WHAT THE TASK REQUIRES. In the entries below, find the line with "Insert a bulleted list in the editor" and print exactly every line from there up to and including the line with "Select the Now", with no other lines.

SUPPLIED DATA.
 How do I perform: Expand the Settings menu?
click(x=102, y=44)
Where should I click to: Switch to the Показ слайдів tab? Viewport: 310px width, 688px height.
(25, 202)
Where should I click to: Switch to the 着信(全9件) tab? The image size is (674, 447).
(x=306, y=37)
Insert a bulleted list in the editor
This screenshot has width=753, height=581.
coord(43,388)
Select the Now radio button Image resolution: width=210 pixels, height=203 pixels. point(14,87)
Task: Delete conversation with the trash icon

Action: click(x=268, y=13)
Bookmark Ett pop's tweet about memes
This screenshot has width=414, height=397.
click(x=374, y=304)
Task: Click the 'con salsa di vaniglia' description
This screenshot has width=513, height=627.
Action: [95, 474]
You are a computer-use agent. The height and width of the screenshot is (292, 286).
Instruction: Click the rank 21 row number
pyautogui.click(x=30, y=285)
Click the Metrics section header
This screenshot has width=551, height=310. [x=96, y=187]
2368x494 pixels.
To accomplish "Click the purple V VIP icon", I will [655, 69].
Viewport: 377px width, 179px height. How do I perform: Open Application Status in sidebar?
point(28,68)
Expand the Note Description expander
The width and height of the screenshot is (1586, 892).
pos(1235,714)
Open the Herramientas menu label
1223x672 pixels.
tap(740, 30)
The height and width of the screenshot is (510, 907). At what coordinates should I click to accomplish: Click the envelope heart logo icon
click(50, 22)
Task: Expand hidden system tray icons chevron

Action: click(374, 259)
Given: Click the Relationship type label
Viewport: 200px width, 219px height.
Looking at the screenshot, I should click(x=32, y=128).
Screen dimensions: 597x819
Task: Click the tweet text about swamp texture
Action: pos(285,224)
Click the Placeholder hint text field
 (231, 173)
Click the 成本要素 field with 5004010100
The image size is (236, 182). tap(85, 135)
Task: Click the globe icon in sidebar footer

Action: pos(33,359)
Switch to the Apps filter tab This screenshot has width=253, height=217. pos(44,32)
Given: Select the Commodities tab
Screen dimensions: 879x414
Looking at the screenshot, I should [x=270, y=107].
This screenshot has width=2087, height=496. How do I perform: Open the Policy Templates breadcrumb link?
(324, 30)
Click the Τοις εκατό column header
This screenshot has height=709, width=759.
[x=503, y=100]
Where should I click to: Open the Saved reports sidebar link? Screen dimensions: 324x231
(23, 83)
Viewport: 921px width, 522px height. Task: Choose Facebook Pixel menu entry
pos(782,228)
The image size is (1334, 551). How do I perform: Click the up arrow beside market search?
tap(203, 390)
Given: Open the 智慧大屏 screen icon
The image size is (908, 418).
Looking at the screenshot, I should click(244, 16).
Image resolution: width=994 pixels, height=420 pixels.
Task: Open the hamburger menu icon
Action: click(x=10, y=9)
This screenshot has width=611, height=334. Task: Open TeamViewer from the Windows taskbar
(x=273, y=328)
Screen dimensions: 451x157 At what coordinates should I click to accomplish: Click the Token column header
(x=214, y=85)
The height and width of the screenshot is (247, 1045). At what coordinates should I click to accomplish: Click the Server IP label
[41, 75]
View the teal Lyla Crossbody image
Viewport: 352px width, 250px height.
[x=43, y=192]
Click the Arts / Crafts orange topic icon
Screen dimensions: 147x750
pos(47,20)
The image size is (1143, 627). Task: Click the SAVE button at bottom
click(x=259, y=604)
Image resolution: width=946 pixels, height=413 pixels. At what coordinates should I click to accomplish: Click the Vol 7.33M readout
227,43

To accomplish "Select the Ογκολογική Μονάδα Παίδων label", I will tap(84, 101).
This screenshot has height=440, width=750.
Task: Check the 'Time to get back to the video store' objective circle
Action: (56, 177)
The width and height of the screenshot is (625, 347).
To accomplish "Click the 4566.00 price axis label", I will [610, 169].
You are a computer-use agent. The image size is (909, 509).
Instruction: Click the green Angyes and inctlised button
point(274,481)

EXERCISE OUTPUT.
Insert a bulleted list in the editor
This screenshot has width=753, height=581.
coord(43,388)
Select the Now radio button Image resolution: width=210 pixels, height=203 pixels. point(14,87)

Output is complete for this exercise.